Pertama memang beliau seorang yang sangat bijaksana juga moderat. Dia tahu bahwa kapasitas istrinya beliau mengetahui betul kapasitas istrinya dan memberi cukup banyak kesempatan kepada saya baik itu pertama saya berkiprah di kegiatan sosial. Hanya satu saya yang tidak boleh yaitu berbisinis, karena begitu masuk ke kehidupan sosial kalau berbisnis tidak pernah untung dan itu juga bukan bakat saya. Jadi beliau langsung memberikan izin dan tentu izin dari suami juga izin dari anak-anak itu saya kira sangat menentukan langkah saya maju ke dunia politik.

Kalau pendapat lingkungan dalam keraton seperti apa?

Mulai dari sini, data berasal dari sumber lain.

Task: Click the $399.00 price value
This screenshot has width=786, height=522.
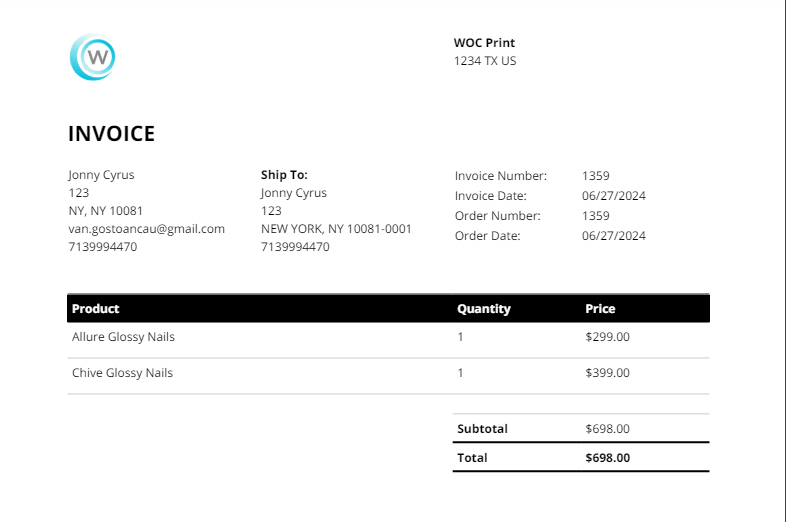Action: (607, 373)
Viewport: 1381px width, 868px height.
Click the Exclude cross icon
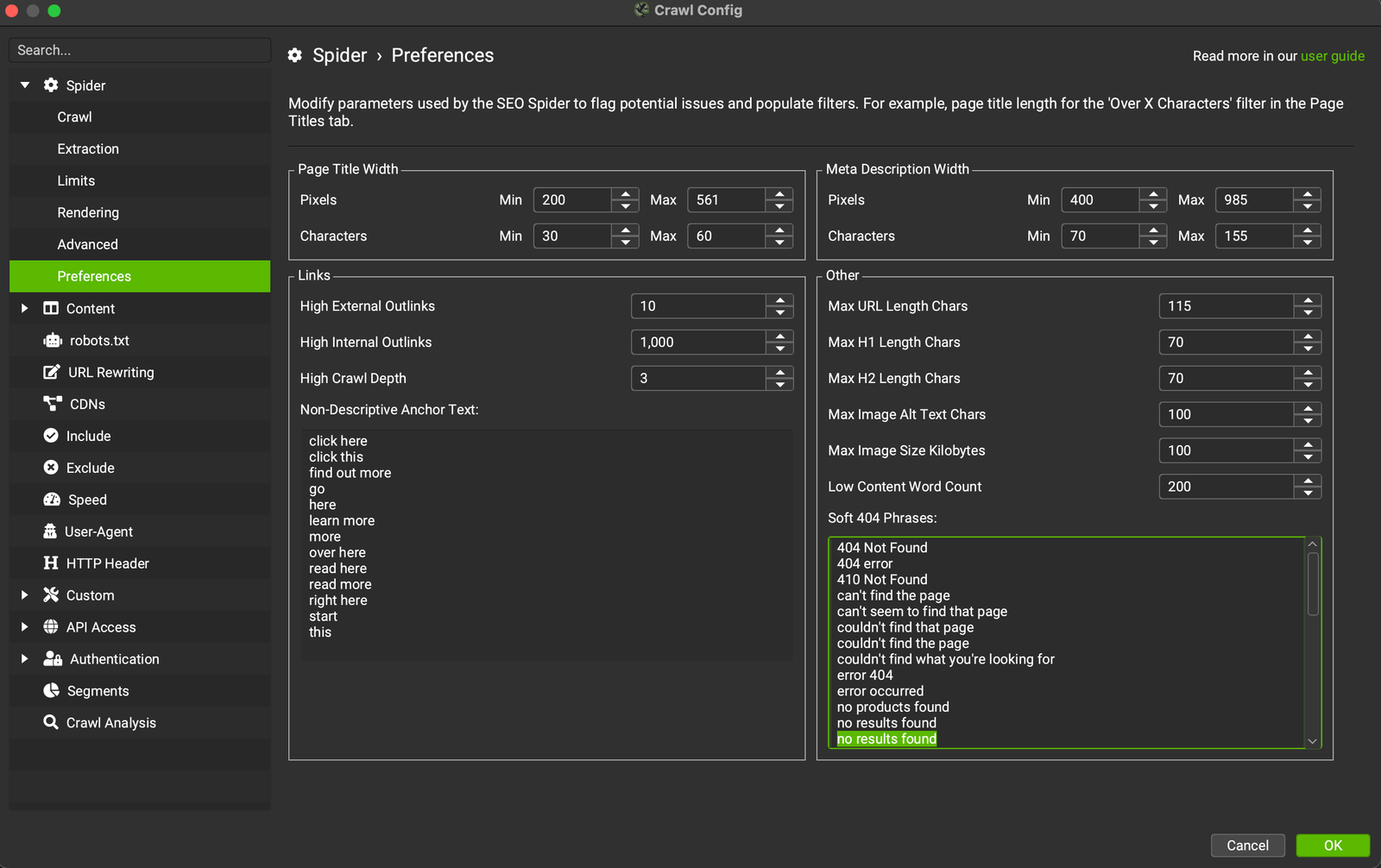click(51, 468)
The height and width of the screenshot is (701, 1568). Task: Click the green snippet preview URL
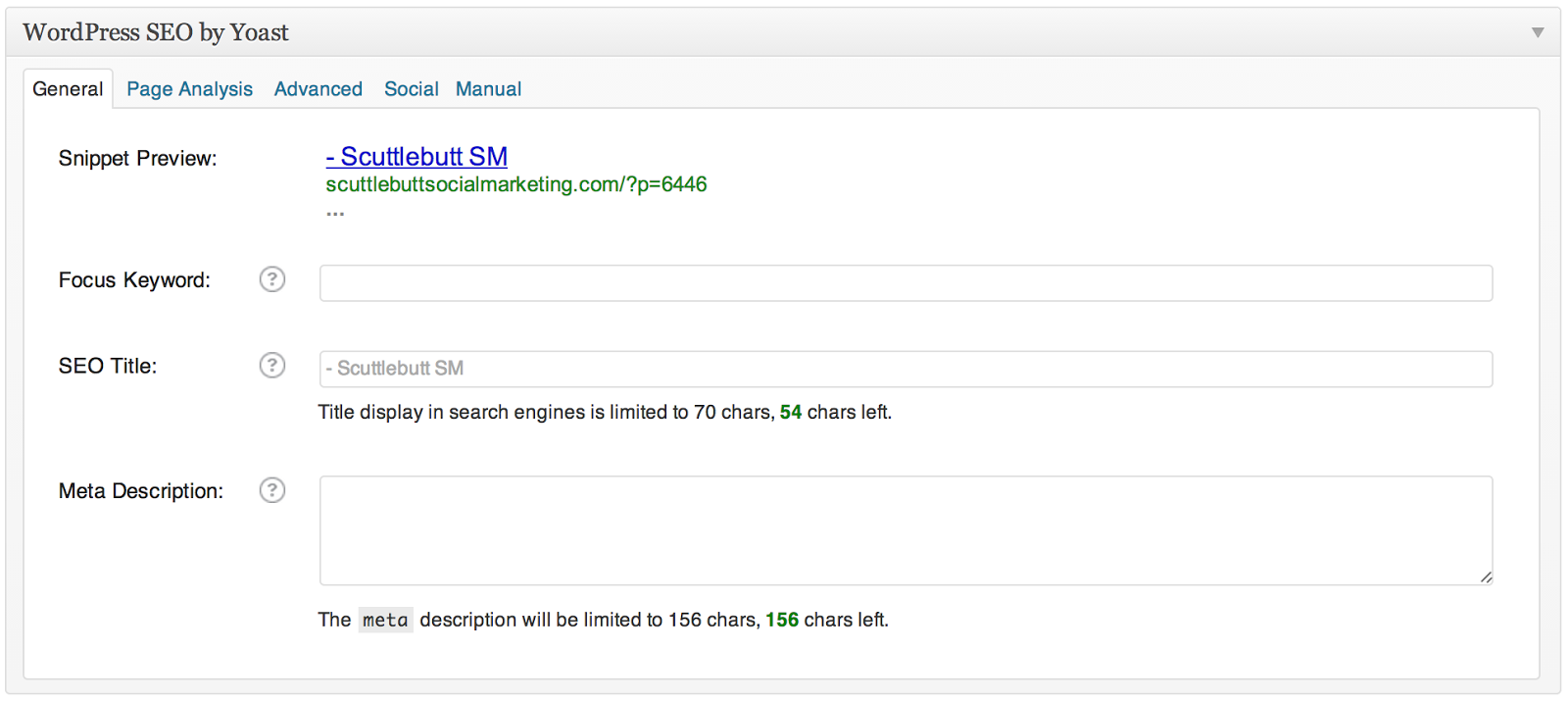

Setelah sepuluh tahun saya di keraton saya pikir kegiatan rutinitas di keraton itu tidak seperti zaman dulu. Dia sebagai seorang istri harus melakukan kegiatan tradisi yang cukup banyak dan upacara-upacara, termasuk memberikan peraturan kepada yang tinggal di keraton. Saya kira saya menata mulai dari saya masuk keraton sampai dengan saya melakukan kegiatan sehari-hari saya melihat mungkin keraton dengan tradisi itu kehidupannya tidak seperti zaman dulu. Sehingga mereka harus lebih praktis didalam menjalankan tradisi tapi tidak menghilangkan tradisi itu sendiri, jadi tradisi tidak kita tinggalkan. Setinggi-tinggi dan sejauh anak saya bersekolah ke Amerika maupun ke Inggris tapi tetap mereka begitu ada upacara adat mereka harus melakukan dan juga ada acara-acara adat yang lain mereka juga harus menggunakan kain dan harus berbahasa Jawa halus. Saya kira ini menjadi satu kekuatan bagi kami untuk mempertahankan tradisi dan budaya. Jadi bagi saya dengan kehidupan yang sudah lebih simpel lagi di keraton saya kira ini merupakan sesuatu yang kesempatan saya untuk meminta saya bisa aktif di luar, kalau dipikir kaki saya satu di dalam satu di luar.  Karena saya masih bisa ikut membantu masyarakat sebatas kemampuan saya.